The book has five parts, and the authors are specialists in writing similar works. Dylan Howard is a recognized Australian journalist who has written books about Epstein, Charles Manson, and Princess Diana. Andy Tillett is a British journalist with an incredibly similar profile. Structurally speaking, the book is chaotic and not very linear.
What is most striking about this book is that the subject is fascinating. As soon as I saw that the book was available for review, I chose it without a second thought. And the authors did a great job of telling unknown details about the lives of Diana, William, Kate, and Meghan. Not only did I get to know insignificant information about the lives of members of the royal family, but it was also possible to understand some members' psychological profiles. It was amazing to discover how Harry is similar to Diana in many ways. Equally impressive was reading about the backstage of Meghan's entry into the royal family. There were a lot of people bothered by the "intruder."
On the downside, there are some negative aspects to comment. First, some chapters are dull. The authors should focus on members of the royal family, but the idea of writing dozens of pages to tell the story of Meghan and Kate's parents has made the book lose some of its charms. Besides, there are some recurring errors. For example: "Meghan and Harry, now the Duke and Duchess of Cambridge, were delighted." These are titles of his brother William and Kate.
All in all, Royals at War deserves three out of four stars. Although it is an addictive book and a real page-turner, it is also a biased book that was poorly executed in many ways.
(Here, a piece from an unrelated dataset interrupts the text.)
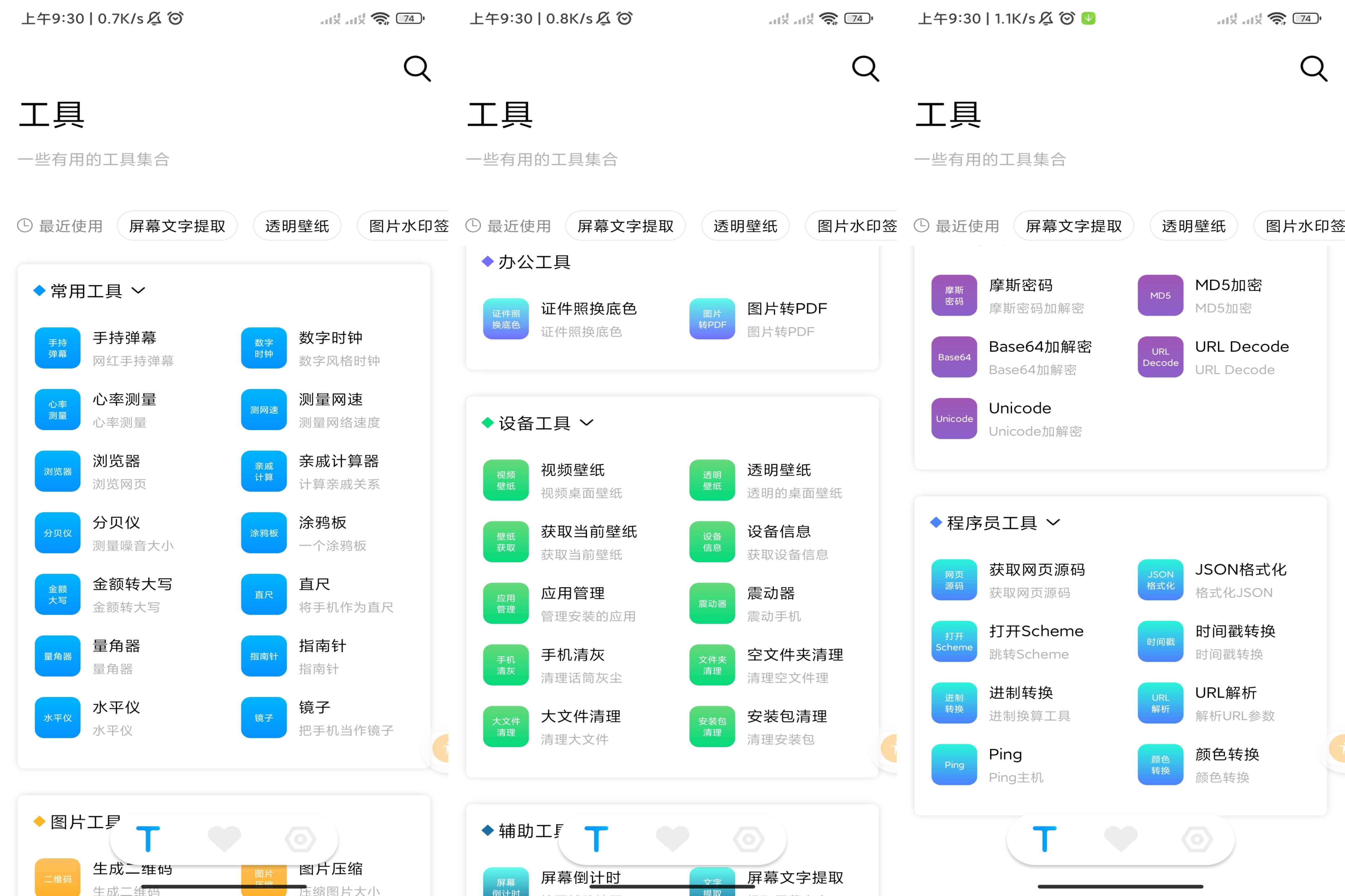Image resolution: width=1345 pixels, height=896 pixels.
Task: Collapse the 程序员工具 section chevron
Action: pyautogui.click(x=1053, y=522)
I was in doubt if I should deduct one more star, but as the book is pleasant to read, I decided to abandon it. Since I found only three grammatical errors, there is no doubt that this book is professionally edited. I was surprised when I read on Amazon some reviewers saying that the book is "riddled with typos." Maybe the PDF file I read is a newer version after another round of editing. I recommend Royals at War for all interested in knowing more about what happens within the British monarchy.